** READING TEXT follows **

Doctor leaders have asked health authorities to investigate why Covid-19 morbidity seems to be having a disproportionate effect on doctors of black, Asian and minority ethnic backgrounds.
BMA council chair Dr Chaand Nagpaul has written to NHS England, asking that it looks into whether workplace inequalities are putting BAME doctors at greater risk.
He said in a letter to chif executive Simon Stevens: ‘We are writing to express our concerns about two issues. Firstly, the impact on the [BAME] population, and second, the high number of deaths among BAME doctors.
‘We seek your assurances that you will investigate the issues raised below and take every necessary action to ensure that the experiences and needs of BAME people are properly considered and addressed.’
The letter continued: ‘Structural inequalities in the workforce may be placing some BAME doctors at greater risk.
‘We remain concerned about the deployment of older, retired doctors into direct patient-facing or high-risk roles too. As well as coming from mainly BAME backgrounds, the majority of doctors who have so far died in this pandemic are over the age of 60.’
The BMA referred to recent research carried out by the Intensive Care National Audit and Research Centre (ICNARC), which suggested that BAME Covid-19 patients are more likely to be admitted to intensive care – although the report suggested this could be linked to socio-economic factors and the demographic make-up of the two worst-affected cities in the UK, namely London and Birmingham.

** End of READING TEXT **

## TO DO
Please continue the article on the BMA's concerns about Covid-19 and BAME doctors, starting right after its last sentence.

** SUPPLIED ENTRIES follows **

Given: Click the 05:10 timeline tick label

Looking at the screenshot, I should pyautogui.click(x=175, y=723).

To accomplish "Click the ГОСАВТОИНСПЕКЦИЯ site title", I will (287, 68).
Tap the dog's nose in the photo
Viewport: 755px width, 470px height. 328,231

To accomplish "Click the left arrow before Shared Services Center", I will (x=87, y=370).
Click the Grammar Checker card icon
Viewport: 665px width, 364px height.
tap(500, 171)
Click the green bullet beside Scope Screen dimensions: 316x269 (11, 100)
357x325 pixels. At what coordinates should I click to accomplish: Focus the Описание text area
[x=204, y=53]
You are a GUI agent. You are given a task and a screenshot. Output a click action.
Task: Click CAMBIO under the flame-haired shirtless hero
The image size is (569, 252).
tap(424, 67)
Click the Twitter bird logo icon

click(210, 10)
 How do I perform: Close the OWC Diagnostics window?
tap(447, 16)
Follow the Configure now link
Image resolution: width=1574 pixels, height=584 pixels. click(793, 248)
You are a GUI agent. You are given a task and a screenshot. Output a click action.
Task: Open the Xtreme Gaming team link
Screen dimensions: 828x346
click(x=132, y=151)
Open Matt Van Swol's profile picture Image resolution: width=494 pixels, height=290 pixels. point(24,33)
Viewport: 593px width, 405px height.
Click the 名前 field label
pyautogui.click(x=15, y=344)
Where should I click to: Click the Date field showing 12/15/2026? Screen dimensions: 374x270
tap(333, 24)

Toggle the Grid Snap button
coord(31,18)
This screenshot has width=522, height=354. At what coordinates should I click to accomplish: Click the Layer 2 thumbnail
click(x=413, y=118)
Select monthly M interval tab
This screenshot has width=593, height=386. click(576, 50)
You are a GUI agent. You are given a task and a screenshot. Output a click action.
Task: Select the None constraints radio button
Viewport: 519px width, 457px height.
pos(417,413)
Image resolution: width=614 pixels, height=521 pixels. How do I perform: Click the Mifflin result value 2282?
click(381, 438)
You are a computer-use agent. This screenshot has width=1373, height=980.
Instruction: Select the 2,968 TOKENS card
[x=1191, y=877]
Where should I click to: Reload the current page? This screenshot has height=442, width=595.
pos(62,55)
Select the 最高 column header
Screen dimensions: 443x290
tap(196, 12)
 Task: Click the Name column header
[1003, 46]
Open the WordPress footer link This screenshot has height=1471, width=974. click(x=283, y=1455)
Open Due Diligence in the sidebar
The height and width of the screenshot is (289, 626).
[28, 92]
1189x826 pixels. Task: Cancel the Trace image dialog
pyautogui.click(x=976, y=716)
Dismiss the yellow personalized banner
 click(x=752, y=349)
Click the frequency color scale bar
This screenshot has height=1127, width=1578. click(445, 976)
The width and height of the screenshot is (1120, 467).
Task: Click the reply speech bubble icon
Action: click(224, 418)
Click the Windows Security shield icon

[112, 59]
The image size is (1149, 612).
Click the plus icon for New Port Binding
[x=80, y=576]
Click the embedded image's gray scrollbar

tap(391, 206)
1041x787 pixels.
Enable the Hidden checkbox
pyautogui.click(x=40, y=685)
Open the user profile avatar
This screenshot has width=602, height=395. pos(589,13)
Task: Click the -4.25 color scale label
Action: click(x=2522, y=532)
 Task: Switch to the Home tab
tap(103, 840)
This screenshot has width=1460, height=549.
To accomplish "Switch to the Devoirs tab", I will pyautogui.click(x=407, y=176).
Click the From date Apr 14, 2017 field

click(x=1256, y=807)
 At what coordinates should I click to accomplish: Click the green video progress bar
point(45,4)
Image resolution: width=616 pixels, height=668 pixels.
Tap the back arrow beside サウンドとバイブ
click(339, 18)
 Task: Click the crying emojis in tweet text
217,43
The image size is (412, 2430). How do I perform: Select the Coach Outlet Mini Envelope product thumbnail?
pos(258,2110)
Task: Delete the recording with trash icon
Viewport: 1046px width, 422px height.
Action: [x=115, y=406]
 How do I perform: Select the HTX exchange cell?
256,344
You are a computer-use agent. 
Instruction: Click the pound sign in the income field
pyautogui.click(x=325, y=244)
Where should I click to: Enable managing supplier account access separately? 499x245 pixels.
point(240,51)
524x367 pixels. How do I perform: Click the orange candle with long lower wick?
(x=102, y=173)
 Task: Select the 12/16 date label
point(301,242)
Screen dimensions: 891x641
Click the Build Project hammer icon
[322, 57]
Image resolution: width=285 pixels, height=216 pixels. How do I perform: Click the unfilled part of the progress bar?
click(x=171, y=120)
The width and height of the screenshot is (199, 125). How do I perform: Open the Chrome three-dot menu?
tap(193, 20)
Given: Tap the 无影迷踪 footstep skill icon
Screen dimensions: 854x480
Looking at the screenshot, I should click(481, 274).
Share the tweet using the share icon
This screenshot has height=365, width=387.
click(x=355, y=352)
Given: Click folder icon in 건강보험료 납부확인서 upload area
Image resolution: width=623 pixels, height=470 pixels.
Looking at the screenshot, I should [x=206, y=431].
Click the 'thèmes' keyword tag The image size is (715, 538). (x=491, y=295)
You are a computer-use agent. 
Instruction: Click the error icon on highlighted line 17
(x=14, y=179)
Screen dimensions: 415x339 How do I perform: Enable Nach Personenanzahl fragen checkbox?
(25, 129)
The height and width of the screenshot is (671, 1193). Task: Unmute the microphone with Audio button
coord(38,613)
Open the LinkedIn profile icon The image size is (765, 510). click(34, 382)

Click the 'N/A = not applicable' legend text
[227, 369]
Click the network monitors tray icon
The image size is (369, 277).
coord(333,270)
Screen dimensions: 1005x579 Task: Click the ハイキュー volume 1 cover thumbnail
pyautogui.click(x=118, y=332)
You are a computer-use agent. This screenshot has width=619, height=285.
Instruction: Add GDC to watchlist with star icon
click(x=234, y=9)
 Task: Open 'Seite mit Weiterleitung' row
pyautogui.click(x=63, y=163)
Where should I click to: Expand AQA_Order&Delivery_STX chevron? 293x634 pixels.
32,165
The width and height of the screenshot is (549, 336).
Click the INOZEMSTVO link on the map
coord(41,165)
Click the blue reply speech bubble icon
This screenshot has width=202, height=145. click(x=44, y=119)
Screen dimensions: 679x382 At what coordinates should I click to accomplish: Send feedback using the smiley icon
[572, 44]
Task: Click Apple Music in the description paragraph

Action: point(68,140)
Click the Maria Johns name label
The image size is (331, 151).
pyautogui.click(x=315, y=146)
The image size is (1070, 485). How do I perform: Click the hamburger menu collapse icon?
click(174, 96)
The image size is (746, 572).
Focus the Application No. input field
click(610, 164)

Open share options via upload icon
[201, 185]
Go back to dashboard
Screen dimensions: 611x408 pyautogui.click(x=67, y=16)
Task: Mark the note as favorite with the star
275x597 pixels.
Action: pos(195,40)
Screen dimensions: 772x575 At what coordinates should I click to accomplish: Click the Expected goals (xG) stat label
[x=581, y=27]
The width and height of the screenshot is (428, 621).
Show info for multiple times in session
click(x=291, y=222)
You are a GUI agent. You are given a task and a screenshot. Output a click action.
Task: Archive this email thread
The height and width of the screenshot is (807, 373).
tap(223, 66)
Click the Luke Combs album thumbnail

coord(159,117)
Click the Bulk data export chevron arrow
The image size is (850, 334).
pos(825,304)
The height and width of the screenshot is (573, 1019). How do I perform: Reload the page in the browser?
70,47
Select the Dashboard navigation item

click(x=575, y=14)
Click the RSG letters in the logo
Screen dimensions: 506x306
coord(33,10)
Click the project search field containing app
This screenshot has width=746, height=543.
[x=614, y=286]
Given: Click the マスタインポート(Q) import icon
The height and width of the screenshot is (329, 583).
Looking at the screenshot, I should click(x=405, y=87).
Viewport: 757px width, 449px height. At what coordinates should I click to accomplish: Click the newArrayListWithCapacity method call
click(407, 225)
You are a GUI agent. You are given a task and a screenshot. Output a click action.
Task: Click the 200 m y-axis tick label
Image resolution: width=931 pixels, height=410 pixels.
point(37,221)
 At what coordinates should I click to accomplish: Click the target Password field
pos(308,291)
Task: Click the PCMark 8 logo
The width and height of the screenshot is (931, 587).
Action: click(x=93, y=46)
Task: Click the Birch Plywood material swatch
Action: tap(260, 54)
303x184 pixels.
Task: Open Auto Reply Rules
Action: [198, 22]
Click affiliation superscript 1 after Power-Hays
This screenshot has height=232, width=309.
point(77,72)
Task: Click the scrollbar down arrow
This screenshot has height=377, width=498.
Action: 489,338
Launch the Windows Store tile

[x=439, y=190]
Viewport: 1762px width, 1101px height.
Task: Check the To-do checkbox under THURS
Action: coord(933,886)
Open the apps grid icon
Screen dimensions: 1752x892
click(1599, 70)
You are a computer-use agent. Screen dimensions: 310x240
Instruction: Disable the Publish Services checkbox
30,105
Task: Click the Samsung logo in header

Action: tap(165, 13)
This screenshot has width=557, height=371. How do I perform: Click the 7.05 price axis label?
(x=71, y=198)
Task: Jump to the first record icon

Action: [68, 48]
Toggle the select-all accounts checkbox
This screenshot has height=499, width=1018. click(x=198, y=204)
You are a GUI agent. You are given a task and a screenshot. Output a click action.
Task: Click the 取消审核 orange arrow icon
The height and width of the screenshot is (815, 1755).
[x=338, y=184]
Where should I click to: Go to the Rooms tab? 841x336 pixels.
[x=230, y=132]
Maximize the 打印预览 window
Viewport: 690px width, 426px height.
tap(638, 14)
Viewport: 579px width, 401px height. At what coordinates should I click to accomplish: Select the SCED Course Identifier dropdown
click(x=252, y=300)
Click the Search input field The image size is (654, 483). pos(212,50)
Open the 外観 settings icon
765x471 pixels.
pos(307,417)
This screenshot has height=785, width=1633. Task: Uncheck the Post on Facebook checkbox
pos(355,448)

** End of SUPPLIED ENTRIES **

## WRITTEN RESPONSE
Dr Nagpaul wrote: ‘The ICNARC report found that, despite making up 13% of the population, 35% of people critically ill with Covid-19 are BAME.’
The British Association of Physicians of Indian Origin (BAPIO) has also raised concerns.
President Dr Ramesh Mehta said: ‘At this national crisis, we have expressed our solid support to the Government. However, inadequately equipped soldiers in the frontline worries us a lot.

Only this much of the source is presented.